--- EXERCISE DIRECTIONS ---
Show every line from the entries that follow which holds the word "computer".

BEGIN DATA SECTION

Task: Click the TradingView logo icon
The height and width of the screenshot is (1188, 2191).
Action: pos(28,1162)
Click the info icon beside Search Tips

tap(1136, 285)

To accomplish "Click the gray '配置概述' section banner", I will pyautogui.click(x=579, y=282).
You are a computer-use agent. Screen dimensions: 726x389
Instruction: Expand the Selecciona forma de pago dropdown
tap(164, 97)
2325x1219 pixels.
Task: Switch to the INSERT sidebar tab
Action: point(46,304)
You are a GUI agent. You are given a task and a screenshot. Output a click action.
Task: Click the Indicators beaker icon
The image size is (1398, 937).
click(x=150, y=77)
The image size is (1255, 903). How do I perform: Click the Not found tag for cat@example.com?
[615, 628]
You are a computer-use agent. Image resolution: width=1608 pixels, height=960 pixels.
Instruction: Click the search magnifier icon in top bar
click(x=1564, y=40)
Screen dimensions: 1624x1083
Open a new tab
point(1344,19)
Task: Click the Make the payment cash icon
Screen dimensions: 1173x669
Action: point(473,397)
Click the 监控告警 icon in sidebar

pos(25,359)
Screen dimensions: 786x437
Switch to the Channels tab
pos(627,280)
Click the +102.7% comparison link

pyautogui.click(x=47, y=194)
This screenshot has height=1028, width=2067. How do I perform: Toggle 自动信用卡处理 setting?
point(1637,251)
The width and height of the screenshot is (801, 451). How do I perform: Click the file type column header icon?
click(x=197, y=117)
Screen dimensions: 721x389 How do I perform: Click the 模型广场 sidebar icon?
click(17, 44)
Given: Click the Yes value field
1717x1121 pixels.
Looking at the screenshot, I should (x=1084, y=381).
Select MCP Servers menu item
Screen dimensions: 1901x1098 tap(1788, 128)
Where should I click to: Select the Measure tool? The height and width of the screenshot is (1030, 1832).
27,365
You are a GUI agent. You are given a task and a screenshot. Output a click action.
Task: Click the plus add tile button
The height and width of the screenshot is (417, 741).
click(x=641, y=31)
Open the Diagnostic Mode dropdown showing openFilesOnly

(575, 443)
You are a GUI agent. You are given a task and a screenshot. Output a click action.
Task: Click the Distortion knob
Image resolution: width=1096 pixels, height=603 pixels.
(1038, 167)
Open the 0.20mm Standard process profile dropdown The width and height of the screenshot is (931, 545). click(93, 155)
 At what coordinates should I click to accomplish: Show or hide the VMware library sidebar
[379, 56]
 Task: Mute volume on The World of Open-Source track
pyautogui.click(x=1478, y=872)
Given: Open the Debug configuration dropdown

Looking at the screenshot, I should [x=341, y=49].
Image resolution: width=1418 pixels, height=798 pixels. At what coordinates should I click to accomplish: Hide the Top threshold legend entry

END DATA SECTION

--- ANSWER ---
You are a computer-use agent. Screen dimensions: 726x389
You are a computer-use agent. Image resolution: width=1608 pixels, height=960 pixels.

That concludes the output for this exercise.